Se si pensa che la testimonianza della donna carpigiana appartenga al passato, all’era protoindustriale, si commette un grave errore. La realtà fattuale ci dimostra esattamente il contrario. Nel mondo, cresce da decenni, e in modo esponenziale, il numero dei lavoratori a domicilio: secondo le stime internazionali, nel 2004 erano 300 milioni, gran parte dei quali donne. In Italia, i dati Istat del 2014 ci parlano di 4.164 lavoratori a domicilio, dei quali 3.611 sono donne. Si tratta, in ogni caso, di statistiche fortemente inattendibili, in quanto non in grado di rilevare i numeri reali: il lavoro irregolare (sostenuto dall’invisibilità della fabbrica-in-casa) dilaga come uno tsunami in questo segmento del mercato del lavoro, sia a livello mondiale che nazionale. Sfuggono i numeri, scompaiono le storie, cala il silenzio. Tacciono studiosi e istituzioni.

Ma non il bel libro di Tania Toffanin, Fabbriche invisibili. Storie di donne, lavoranti a domicilio, che, con competenza ed eleganza, ci spalanca le porte di questo sconosciuto universo di fatica femminile. Poiché, come sostiene l’autrice, a determinare l’invisibilità della forza-lavoro a domicilio “è stato senza dubbio il genere di appartenenza”. Si tratta, infatti, – afferma Toffanin – “di donne con scarsa qualifica professionale e basso livello di scolarità, in condizione di limitata autonomia, per la dipendenza da carichi di lavoro di cura o perché affette da patologie croniche, che non hanno risorse familiari alle quali attingere e che, nonostante le difficoltà presenti, devono contribuire al bilancio familiare”. Di conseguenza, “la loro debole posizione nel sistema occupazionale e la mancanza di sostegni dalle istituzioni hanno, di fatto, aumentato la loro vulnerabilità e, parimenti, la piena subalternità alle condizioni imposte dalle imprese committenti” (p. 209). Con profondità storica, sguardo globale e l’utilizzo raffinato degli strumenti dell’analisi sociologica, Tania Toffanin interroga e spiega lo stretto rapporto di funzionalità tra il lavoro a domicilio e lo sviluppo capitalistico, intrecciandolo con l’analisi (brillante ed efficace) del rapporto tra il lavoro a domicilio e il lavoro riproduttivo.
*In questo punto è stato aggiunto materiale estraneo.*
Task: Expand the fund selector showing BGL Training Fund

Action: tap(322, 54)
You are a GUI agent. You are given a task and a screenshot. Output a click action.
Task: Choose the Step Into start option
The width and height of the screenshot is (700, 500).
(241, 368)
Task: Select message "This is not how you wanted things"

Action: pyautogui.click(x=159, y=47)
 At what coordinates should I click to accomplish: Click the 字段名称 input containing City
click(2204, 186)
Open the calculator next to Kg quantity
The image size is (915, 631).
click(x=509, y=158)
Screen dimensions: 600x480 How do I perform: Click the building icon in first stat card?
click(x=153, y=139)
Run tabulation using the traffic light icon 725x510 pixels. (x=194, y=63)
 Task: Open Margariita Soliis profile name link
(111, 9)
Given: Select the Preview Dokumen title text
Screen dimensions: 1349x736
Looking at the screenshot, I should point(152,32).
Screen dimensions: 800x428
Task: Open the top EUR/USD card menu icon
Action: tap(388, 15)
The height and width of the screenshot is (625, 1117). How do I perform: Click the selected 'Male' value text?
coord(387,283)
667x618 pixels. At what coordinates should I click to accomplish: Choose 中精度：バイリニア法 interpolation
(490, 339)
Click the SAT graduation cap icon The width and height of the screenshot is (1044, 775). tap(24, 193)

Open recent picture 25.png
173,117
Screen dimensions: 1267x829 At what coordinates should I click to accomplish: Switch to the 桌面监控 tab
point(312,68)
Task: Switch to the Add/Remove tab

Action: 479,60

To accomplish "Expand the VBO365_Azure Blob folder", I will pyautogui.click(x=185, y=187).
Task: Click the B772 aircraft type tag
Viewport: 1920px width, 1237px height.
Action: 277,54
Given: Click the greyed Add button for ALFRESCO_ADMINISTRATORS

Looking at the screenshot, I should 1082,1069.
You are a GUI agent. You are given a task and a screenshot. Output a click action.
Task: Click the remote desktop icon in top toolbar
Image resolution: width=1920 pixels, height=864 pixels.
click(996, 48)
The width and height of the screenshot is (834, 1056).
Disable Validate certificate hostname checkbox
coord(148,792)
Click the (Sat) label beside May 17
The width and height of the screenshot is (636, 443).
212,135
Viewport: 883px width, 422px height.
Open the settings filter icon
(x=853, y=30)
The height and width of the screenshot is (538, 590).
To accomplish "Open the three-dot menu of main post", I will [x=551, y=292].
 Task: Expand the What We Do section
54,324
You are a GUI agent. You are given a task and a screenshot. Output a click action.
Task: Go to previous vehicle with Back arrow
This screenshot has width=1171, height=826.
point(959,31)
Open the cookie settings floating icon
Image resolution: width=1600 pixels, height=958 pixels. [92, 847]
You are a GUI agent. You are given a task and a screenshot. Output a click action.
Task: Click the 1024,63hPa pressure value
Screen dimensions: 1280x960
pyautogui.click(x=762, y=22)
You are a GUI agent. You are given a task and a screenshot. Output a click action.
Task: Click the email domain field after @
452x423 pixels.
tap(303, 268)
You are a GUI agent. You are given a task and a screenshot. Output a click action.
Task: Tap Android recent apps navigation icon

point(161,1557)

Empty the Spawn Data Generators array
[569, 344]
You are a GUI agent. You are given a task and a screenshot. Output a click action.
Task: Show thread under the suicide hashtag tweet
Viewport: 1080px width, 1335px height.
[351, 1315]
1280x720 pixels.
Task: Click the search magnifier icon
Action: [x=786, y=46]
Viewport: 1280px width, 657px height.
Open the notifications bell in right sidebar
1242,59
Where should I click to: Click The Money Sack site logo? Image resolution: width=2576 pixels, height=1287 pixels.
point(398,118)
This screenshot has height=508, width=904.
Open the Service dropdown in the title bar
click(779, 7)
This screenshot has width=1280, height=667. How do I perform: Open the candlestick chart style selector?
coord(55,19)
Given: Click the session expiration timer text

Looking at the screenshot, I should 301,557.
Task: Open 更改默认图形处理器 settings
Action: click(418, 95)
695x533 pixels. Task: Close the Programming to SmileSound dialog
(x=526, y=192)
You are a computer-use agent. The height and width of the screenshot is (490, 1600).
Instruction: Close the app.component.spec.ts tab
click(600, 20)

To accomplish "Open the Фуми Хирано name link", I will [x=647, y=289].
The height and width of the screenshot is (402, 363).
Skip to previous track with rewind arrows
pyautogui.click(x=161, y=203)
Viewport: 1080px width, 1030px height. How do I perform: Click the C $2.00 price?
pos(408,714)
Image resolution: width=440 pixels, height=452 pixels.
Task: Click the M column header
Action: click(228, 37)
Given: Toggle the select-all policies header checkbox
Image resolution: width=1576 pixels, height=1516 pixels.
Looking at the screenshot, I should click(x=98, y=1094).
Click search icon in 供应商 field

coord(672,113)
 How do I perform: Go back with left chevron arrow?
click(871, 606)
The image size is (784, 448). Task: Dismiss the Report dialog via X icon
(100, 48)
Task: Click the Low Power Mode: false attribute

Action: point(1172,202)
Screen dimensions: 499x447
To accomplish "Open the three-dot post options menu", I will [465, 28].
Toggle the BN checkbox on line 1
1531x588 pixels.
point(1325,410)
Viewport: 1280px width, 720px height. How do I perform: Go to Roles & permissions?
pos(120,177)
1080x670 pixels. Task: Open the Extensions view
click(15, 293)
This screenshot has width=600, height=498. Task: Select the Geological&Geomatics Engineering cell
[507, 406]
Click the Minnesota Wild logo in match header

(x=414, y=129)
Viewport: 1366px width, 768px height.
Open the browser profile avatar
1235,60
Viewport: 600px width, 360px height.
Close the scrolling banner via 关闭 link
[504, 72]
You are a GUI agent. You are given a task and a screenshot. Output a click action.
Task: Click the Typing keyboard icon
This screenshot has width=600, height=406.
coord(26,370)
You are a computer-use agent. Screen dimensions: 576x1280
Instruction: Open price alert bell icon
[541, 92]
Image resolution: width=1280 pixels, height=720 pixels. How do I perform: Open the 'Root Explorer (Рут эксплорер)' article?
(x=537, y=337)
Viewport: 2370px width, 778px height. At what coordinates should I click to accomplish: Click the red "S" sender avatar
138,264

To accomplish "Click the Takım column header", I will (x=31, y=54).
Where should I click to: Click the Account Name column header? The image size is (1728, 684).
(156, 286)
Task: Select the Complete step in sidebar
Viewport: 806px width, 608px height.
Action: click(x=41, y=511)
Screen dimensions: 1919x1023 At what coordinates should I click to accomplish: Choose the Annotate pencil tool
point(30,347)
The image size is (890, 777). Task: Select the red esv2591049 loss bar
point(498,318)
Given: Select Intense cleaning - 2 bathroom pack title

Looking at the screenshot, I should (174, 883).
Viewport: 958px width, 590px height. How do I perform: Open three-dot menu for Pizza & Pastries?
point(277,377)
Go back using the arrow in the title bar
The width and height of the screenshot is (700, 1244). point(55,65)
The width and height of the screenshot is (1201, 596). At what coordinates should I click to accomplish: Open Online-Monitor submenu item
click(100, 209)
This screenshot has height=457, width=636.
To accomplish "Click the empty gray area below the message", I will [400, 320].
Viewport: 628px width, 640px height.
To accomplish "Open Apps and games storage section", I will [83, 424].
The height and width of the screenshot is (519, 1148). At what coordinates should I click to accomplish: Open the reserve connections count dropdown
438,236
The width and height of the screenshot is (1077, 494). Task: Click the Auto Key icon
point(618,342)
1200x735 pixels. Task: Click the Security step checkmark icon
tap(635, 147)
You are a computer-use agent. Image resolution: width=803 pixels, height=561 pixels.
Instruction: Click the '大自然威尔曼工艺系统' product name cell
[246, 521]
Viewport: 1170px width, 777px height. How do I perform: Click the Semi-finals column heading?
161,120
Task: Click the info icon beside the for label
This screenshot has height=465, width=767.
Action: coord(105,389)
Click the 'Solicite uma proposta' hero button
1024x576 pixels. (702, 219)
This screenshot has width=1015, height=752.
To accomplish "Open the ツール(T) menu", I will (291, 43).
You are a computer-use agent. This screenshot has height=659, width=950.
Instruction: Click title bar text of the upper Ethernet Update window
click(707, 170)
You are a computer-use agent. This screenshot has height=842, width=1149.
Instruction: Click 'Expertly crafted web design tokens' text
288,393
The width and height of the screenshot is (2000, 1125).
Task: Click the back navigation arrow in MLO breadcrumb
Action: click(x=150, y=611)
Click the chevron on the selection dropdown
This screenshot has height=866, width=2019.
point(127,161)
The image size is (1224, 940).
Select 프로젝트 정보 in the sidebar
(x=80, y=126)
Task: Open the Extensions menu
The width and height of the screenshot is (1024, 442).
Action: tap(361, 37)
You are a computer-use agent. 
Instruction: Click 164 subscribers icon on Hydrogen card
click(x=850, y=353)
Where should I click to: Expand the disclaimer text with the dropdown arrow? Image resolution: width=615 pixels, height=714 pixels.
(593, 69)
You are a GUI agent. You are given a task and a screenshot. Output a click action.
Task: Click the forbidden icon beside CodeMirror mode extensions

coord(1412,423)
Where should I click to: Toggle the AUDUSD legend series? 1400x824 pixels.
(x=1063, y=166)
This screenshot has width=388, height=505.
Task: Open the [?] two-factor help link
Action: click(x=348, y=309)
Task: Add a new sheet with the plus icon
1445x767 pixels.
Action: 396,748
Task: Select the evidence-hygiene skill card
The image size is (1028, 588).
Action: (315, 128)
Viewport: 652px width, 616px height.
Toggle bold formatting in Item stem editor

Distruggendo senza pietà gli stereotipi diffusi, anche quelli presenti nel dibattito scientifico, il libro ci introduce in milioni di case-fabbriche invisibili, in Italia, negli Stati Uniti, in Europa, e altrove, laddove si producono le merci più disparate (anche quelle tanto utili ai settori più avanzati della robotica, a dimostrazione del fatto che anche le più avanzate tecnologie incorporano pur sempre lavoro sfruttato o sottopagato): cinghie di trasmissione, componenti di quadri elettrici, armi, giocattoli, calzature, capi d’abbigliamento, ecc. Toffanin ci fa incontrare anche decine di lavoratrici a domicilio del nord est italiano, ovvero quel territorio che un tempo era il fior all’occhiello del modello capitalistico italiano (“piccolo è bello”) e che ora vive una profonda crisi, e ci fa scoprire, con amarezza, che le storie di ipersfruttamento delle lavoratrici a domicilio di oggi assomigliano maledettamente a quelle di decenni e, forse, secoli fa: “A domicilio non sei mai pagata abbastanza. Con la scusa che ero a casa lavoravo sempre in modo spezzettato così stavo fino a mezzanotte per recuperare. Mi svegliavo alle sette di mattina. Alle otto i figli andavano a scuola. Di mattina lavoravo due ore e di pomeriggio, dalle due fino alle sei, poi preparavo la cena e dopo cena, dalle nove fino a mezzanotte o l’una. Le interruzioni erano tante e variabili” (p. 187).